Well he really, Reagan really did, he only had one or two bad apples, and when he discovered
them, he got rid of them as you may remember, he wasn't afraid to fire people, and first
term Trump, what's the afraid to fire people at all? Second term Trump, you know, other than
Kristinaum, which was, you know, that was so necessary, it's not even, you know, in question,
but you know, there are 20 more people I would fire right now that are in his inner circle,
and you used the correct word, and that is sabbatur, because these people are sabotaging
him, and they are all in it for their personal gain, and their deep state political agendas
that are not Trump's, that are not ours, and yet these people, how they ever got hired,
much less kept their jobs. So, you know, Trump is a strong leader, but the weakness has
always been in the betting process, the hiring process.

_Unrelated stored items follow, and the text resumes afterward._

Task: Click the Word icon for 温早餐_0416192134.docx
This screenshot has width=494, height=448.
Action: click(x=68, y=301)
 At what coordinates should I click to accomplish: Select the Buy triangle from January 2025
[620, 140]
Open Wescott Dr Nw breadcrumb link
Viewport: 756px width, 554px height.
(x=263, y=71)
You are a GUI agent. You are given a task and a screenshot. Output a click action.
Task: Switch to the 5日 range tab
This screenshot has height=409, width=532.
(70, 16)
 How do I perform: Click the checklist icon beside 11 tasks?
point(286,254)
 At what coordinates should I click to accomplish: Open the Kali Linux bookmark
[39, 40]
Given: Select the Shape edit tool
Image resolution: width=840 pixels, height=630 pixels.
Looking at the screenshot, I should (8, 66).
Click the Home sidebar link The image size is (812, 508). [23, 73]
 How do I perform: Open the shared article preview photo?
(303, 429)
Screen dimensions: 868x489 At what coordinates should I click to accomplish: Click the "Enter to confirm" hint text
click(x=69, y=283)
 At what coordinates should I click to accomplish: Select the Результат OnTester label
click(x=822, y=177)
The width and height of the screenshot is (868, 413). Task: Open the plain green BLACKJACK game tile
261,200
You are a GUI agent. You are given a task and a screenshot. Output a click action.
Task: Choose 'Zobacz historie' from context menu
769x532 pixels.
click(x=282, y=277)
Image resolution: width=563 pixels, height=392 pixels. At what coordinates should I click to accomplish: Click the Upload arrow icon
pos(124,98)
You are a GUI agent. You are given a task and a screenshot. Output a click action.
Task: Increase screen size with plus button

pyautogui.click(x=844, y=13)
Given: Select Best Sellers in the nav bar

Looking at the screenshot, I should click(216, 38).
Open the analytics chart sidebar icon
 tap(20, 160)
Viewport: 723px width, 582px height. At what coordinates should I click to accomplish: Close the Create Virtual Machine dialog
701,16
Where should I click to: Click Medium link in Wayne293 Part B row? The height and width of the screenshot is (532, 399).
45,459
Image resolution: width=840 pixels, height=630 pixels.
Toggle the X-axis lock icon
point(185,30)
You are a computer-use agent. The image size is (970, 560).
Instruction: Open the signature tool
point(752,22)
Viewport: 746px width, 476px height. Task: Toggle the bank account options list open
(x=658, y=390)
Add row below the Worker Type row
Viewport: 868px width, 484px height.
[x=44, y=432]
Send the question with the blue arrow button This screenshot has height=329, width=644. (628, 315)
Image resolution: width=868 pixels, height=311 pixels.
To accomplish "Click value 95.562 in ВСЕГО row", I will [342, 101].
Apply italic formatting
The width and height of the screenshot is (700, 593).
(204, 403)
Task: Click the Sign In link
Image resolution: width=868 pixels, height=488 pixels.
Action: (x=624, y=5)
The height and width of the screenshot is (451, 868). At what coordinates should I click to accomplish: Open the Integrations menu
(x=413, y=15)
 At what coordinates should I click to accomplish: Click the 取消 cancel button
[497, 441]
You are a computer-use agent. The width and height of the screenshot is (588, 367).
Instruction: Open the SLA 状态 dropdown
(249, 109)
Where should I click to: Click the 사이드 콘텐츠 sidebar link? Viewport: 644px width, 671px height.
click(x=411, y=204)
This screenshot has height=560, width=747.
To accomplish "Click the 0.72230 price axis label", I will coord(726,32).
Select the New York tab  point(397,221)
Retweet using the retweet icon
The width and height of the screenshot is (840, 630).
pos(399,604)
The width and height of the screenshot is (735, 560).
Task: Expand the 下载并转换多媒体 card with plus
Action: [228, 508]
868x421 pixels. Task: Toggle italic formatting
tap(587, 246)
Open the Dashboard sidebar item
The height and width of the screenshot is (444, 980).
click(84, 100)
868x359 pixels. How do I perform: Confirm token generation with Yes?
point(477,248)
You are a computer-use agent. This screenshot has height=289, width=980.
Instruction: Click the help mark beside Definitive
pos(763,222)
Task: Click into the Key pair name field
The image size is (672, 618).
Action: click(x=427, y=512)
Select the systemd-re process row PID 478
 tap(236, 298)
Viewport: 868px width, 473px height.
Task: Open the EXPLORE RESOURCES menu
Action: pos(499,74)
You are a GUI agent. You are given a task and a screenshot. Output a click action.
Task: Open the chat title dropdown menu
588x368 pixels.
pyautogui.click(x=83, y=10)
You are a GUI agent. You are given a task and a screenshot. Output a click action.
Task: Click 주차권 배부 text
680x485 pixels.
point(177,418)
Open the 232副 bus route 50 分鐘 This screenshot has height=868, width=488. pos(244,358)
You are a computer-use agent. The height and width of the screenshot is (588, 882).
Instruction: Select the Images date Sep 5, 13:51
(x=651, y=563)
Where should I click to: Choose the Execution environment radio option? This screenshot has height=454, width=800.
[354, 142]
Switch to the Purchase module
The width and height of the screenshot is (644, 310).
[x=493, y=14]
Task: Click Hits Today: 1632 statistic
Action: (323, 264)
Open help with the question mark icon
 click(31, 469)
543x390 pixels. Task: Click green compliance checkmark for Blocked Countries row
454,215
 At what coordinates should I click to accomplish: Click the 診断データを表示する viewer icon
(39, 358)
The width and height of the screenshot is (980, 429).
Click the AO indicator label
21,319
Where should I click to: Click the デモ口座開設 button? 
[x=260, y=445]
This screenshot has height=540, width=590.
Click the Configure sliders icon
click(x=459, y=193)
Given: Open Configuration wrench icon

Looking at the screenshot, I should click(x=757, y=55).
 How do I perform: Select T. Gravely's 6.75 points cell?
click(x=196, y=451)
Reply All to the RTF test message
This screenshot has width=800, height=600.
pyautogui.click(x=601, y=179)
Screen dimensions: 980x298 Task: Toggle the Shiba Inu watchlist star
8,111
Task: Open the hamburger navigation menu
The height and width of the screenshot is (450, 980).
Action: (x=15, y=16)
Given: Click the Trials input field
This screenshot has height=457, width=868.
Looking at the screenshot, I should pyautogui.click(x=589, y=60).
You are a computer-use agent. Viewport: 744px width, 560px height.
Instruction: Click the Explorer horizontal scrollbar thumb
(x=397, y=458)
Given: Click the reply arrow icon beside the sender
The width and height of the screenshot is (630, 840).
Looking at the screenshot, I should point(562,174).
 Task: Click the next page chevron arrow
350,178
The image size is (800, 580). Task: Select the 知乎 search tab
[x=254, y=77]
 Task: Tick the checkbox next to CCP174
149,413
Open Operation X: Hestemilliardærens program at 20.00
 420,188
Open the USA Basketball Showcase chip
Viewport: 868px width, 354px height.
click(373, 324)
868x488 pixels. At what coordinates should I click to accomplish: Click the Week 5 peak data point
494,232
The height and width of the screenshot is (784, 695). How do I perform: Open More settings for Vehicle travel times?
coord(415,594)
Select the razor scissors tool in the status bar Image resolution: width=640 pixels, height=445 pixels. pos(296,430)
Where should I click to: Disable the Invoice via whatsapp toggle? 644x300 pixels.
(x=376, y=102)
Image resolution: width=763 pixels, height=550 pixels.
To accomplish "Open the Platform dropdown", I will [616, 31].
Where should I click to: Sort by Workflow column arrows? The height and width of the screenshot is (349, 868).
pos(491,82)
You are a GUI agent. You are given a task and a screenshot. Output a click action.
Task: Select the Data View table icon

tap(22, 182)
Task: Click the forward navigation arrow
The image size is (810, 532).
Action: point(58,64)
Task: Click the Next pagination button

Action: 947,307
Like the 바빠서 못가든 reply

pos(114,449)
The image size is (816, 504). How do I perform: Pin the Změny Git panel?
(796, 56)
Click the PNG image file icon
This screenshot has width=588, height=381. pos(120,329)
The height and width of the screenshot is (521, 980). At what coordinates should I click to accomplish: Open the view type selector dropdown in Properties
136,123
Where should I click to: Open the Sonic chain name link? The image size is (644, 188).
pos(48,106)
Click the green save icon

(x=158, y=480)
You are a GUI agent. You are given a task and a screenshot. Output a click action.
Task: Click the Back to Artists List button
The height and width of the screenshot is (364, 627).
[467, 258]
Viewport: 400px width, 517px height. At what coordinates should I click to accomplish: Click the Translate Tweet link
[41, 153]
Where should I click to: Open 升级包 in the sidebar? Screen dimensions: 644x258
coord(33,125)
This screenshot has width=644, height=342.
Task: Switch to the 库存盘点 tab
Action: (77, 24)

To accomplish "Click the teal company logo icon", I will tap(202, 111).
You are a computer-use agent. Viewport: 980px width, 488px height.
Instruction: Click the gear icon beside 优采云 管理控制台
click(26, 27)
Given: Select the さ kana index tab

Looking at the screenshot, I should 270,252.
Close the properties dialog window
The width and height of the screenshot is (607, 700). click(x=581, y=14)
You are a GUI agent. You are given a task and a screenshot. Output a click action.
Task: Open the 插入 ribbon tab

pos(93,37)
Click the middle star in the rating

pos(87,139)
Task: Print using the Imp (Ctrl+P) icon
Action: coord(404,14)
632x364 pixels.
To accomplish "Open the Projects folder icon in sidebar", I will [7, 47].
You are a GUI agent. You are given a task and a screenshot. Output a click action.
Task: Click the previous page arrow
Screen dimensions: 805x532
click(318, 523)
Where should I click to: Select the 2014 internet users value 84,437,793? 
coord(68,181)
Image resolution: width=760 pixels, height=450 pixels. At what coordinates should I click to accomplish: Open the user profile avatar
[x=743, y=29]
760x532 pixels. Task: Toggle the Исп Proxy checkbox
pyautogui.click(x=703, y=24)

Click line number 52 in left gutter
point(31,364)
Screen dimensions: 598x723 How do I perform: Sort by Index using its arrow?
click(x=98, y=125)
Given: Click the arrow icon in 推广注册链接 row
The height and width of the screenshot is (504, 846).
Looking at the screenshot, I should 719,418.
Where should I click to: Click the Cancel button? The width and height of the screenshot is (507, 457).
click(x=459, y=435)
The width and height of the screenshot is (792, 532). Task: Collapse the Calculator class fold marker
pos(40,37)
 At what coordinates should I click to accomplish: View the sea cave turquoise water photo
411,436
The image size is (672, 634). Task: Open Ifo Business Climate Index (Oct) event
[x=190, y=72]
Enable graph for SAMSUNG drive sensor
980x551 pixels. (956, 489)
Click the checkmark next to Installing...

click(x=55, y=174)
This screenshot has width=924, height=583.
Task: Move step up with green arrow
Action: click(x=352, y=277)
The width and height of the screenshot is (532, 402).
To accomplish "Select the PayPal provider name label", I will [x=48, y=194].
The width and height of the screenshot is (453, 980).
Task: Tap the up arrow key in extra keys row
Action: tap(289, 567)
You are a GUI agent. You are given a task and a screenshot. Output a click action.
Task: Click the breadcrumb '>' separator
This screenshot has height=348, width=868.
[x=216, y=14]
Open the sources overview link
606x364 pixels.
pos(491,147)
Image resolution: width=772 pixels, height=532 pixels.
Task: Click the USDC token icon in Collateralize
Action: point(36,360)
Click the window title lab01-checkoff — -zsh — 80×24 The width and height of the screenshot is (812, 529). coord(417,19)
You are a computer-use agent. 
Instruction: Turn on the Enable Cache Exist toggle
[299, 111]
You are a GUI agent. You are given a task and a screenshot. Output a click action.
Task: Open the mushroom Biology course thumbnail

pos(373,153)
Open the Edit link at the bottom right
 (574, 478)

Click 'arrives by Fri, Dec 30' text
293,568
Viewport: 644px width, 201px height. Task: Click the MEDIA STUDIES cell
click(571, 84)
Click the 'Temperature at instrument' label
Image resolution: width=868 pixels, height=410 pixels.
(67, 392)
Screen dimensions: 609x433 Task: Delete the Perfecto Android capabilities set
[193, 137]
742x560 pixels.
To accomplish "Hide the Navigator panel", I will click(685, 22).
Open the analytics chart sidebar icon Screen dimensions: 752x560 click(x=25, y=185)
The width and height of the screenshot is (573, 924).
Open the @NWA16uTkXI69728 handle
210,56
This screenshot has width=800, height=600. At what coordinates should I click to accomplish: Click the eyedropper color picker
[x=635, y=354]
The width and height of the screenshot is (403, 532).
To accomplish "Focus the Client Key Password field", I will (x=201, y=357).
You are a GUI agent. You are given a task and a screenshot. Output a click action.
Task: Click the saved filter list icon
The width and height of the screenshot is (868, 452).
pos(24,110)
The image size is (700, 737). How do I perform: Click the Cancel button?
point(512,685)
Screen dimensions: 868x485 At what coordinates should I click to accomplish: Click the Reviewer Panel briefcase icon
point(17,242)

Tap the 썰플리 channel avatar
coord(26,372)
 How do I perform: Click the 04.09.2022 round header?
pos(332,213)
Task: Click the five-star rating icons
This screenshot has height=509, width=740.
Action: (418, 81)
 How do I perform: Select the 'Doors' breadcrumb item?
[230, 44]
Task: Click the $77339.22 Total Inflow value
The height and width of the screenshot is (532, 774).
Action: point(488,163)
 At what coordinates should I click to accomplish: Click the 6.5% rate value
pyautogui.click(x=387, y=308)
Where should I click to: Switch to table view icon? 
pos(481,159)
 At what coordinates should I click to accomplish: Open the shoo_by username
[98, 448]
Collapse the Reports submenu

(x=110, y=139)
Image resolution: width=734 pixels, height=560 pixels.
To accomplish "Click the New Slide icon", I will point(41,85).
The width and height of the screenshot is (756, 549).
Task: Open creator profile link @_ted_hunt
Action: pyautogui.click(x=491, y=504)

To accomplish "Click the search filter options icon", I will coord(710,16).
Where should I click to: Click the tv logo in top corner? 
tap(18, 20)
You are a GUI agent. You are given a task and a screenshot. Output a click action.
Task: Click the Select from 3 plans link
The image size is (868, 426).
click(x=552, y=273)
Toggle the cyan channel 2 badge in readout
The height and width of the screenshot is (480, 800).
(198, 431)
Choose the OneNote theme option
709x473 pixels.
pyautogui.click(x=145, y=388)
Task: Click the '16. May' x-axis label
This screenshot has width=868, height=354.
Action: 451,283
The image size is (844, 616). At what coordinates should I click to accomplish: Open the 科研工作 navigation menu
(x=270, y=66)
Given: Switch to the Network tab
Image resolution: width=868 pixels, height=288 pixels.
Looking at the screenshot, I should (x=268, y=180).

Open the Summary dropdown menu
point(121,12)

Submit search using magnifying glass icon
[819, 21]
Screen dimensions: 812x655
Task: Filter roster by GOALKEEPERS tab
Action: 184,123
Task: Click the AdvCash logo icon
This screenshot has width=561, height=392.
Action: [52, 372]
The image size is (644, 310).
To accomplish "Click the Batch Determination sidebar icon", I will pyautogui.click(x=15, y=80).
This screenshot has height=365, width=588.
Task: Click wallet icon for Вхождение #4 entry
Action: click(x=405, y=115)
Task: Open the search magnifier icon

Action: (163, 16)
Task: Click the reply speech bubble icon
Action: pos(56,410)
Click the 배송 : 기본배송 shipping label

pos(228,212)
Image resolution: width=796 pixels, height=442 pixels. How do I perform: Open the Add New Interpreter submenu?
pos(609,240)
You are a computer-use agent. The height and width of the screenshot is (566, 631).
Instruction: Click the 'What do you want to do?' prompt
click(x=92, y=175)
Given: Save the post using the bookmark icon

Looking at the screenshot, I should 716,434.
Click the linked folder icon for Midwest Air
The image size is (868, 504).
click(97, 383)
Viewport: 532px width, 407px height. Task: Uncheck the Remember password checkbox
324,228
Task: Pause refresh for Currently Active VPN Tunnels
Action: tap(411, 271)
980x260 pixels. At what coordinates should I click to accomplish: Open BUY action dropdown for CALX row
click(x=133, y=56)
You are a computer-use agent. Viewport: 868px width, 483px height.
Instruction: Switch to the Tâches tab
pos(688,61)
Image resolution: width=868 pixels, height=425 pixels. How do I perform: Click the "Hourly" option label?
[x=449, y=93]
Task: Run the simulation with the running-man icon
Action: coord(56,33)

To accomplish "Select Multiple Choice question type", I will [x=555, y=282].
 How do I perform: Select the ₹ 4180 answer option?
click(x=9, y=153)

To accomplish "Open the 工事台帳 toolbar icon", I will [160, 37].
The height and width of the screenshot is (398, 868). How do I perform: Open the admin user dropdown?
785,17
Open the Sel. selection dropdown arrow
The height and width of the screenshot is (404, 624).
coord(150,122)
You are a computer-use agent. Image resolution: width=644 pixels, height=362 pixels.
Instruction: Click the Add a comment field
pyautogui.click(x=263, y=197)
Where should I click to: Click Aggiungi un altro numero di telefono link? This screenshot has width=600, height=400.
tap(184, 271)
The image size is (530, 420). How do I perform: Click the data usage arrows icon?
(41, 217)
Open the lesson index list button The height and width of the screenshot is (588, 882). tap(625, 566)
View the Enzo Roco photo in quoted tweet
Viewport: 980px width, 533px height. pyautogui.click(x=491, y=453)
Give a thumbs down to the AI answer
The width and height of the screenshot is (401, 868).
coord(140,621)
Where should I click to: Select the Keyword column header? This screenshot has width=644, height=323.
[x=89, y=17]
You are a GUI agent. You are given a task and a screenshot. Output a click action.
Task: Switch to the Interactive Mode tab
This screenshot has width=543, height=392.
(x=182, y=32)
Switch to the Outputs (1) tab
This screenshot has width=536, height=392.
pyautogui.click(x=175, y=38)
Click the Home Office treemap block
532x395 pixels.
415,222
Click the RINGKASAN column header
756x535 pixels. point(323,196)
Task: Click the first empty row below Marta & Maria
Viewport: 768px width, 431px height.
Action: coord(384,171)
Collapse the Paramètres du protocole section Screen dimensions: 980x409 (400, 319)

Well, you know, and I want to bring you back to that too, because you've been around
for a while, you know, a White House personnel, they had very qualified individuals back in
the day, that desk, who was going to serve a president, you know, I served a president,
I know how that is, and they really went through it, I mean, when I had to go through
Senate confirmation, you have no idea how I had to go through the FBI clearance, and you
had a clearance that came from the Congress, and you had another clearance that happened,
you were cleared by so many people that you felt cleaner than clean, by the time you got
through it.
It probably violated.
Probably violated, but the main thing is, it's a different, I don't know whether it's
more casual, ironically, maybe it is, maybe it's not, one of the people that worked for
them in the first term, and I can't tell you online, but I can tell you offline, was
one of the biggest leakers that hurt him, and came across on camera as one of his strongest
allies, and terrible things, privately.
Well, and, you know, I'm not even sure which person you're talking about, because there
have been so many of those, there have been dozens of them, and maybe one stands out
to you, but this situation with Joe Kent last week, you know, was just one where it got
so bad and so out in the open, and the leaking was so obvious that he jumped out in front
of the news cycle and turned into a never-trunker, you know, he tried to play offense essentially
instead of having to be defense when being caught, but I think that a lot of the problem
here is that Trump's tires him and based on who he sees on the Fox News channel when
he's watching, and he thinks come across, well, the problem with any of those folks is
they are, you know, by their nature self-serving, which isn't a bad thing when you're pursuing
a media career.
If they're smart, and they know what they're doing, and they're acting in the interest
of the bigger perspective for the American people, it's the old George Burns line.
Don't get the folks who buy the tickets, you know, and if you're working for everybody
else, and you're working for yourself, because you want to be seen as a great and powerful
Wizard of Oz, instead of really serving the people, that's the problem.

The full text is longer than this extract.